Naast de meting van universaliteit tussen muonen en tau-leptonen werd ook al eerder gekeken naar discriminatie tussen muonen en elektronen. Hiervoor worden deeltjesvervallen gebruikt van een B-meson naar een Kaon deeltje (een meson met een strange quark) en een muon paar of een elektron paar, in formules: B -> K μ+μ- versus B -> K e+e– . In dit geval heet de grootheid die de asymmetrie bepaalt RK. In 2014 heeft een LHCb team onder leiding van Nikhef staf fysicus Patrick Koppenburg, de asymmetrie RK gemeten en de afwijking van het Standaardmodel was daarbij 2.6σ, lang niet genoeg om enige conclusies te kunnen trekken. Maar net als bij de RD en RD* kan ook bij deze kaonen gekeken worden naar de deeltjesvariant met aangeslagen kaon (K*) deeltjes: de grootheid heet dan RK*.
Het nieuwe resultaat van LHCb met K* vervallen laat een consistent beeld zien: er ontstaan naar verhouding wederom te weinig muonparen. De nieuwe meting is wederom een aanwijzing met vooralsnog beperkte statistische significantie, echter het totaalbeeld dat er iets aan de hand is wordt hiermee verder bevestigd.

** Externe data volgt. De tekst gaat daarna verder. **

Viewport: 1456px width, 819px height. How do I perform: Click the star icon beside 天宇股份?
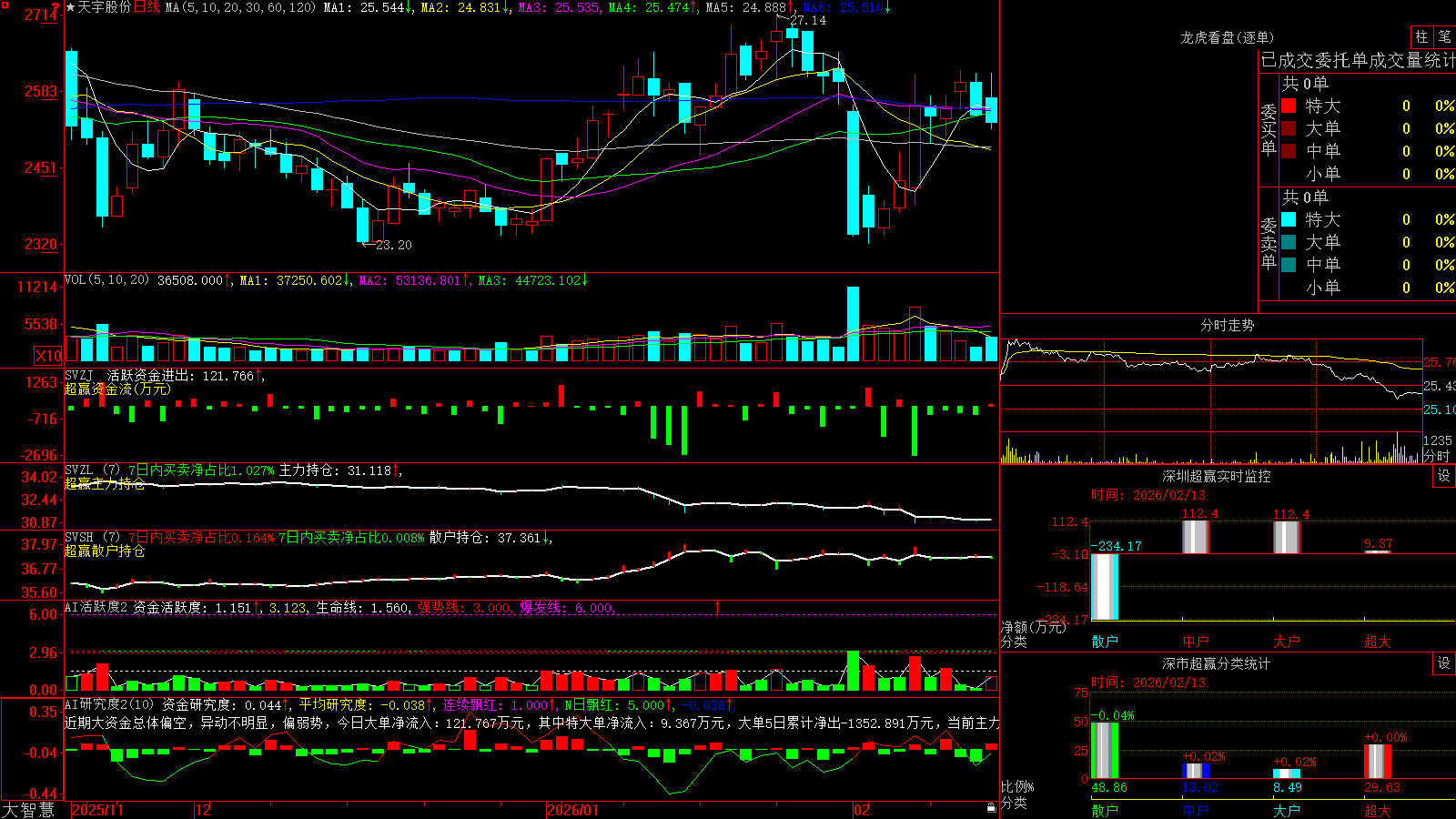70,7
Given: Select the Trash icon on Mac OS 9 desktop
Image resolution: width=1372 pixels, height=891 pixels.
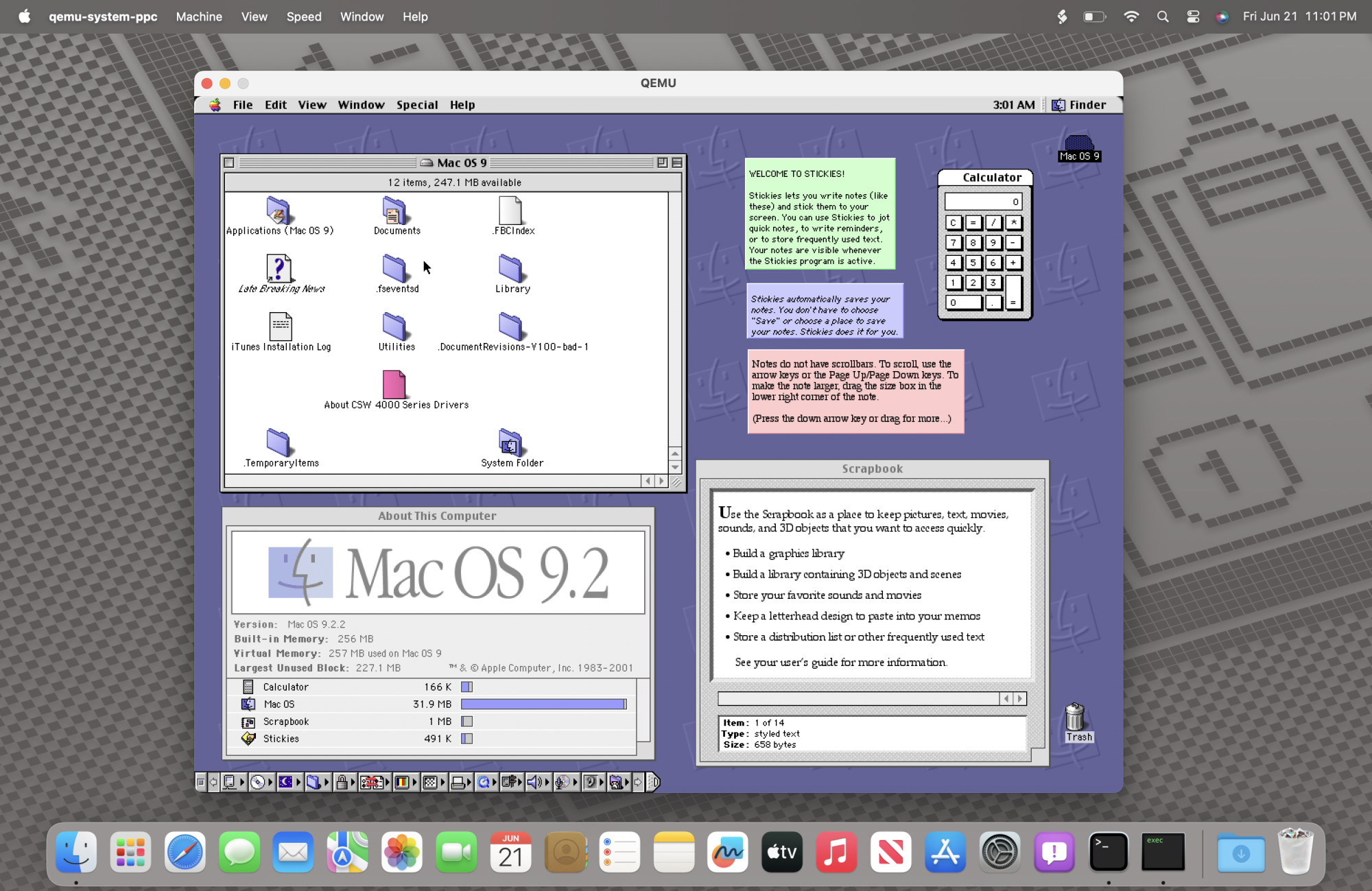Looking at the screenshot, I should pos(1075,717).
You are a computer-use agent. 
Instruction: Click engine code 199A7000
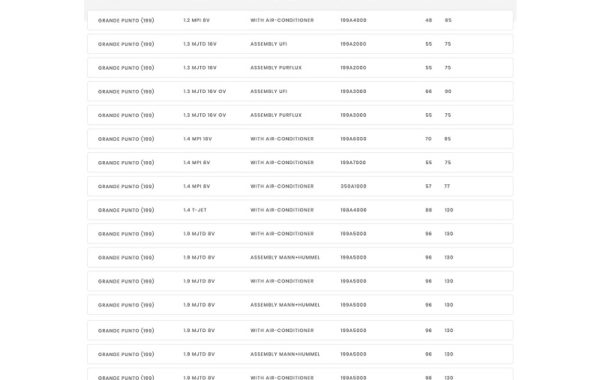pyautogui.click(x=353, y=163)
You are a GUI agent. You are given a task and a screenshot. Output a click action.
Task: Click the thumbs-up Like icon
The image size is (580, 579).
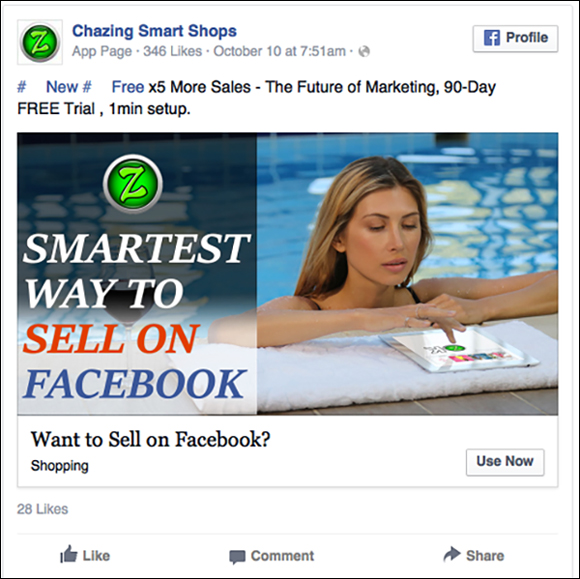click(x=69, y=554)
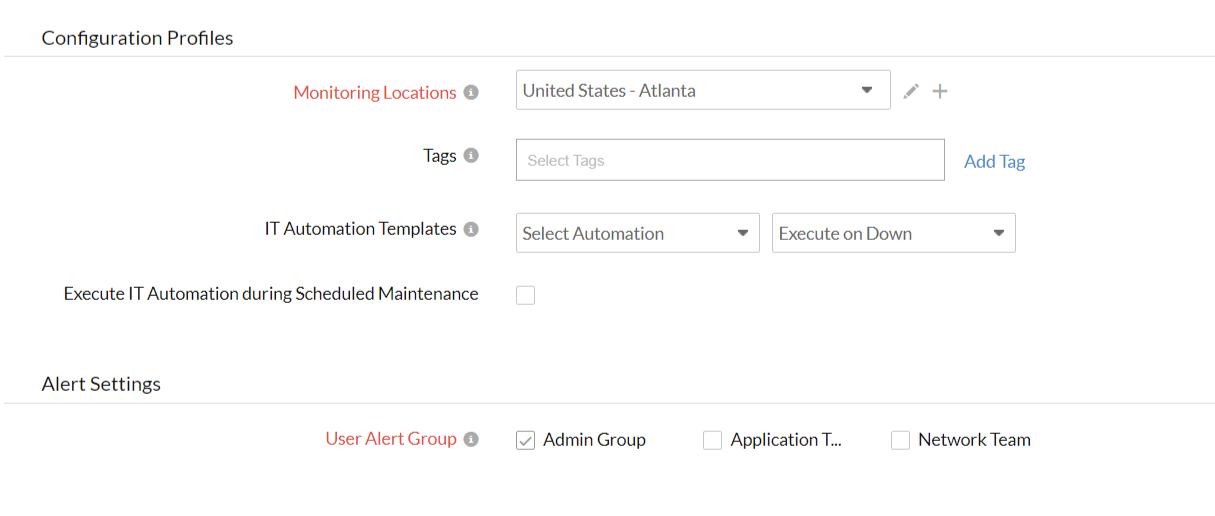Image resolution: width=1215 pixels, height=516 pixels.
Task: Click the red User Alert Group label
Action: click(390, 439)
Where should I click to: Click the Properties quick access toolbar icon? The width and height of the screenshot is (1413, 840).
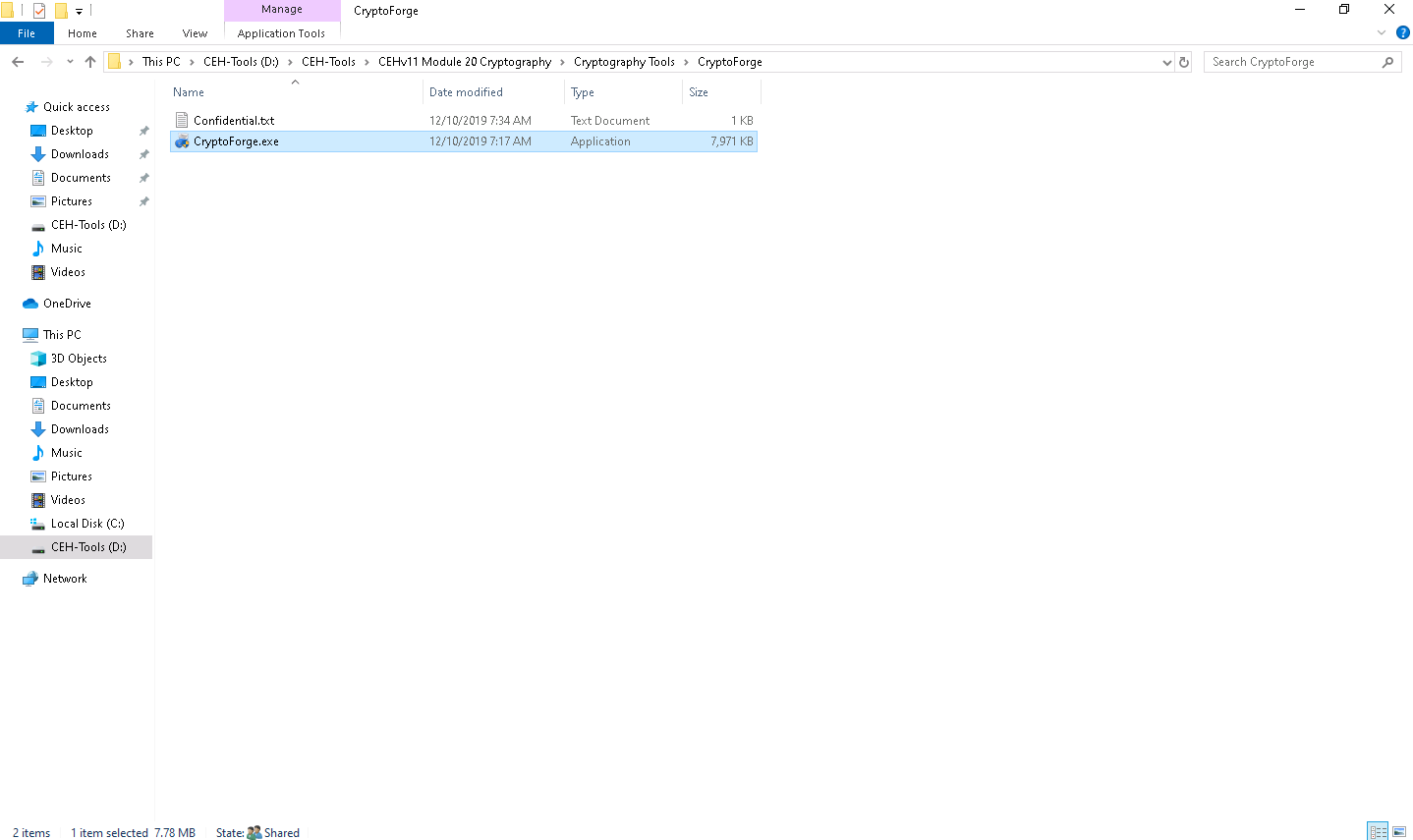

Wat kan er aan de hand zijn?
De eerdere meetresultaten van de grootheden RD, RD* en RK hebben geleid tot tientallen publicaties van mogelijke verklaringen van het discriminatie fenomeen. De verwachting is dat de nieuwe RK* meting hernieuwde inspanning van modellenbouwers vraagt om alle meetresultaten te verklaren. Dit is geen eenvoudige taak omdat de D-variant van deze meting via een ander quantumproces verloopt (via een zogenaamde tree diagram) dan de K-variant (de zogenaamde pinguin diagram). Toch zijn theoretische fysici erin geslaagd verklaringen te vinden die beide waarnemingen kunnen verklaren. De twee belangrijkste hypotheses hiervoor zijn enerzijds het bestaan van het Z-prime deeltje, of anderzijds het bestaan van lepto-quarks.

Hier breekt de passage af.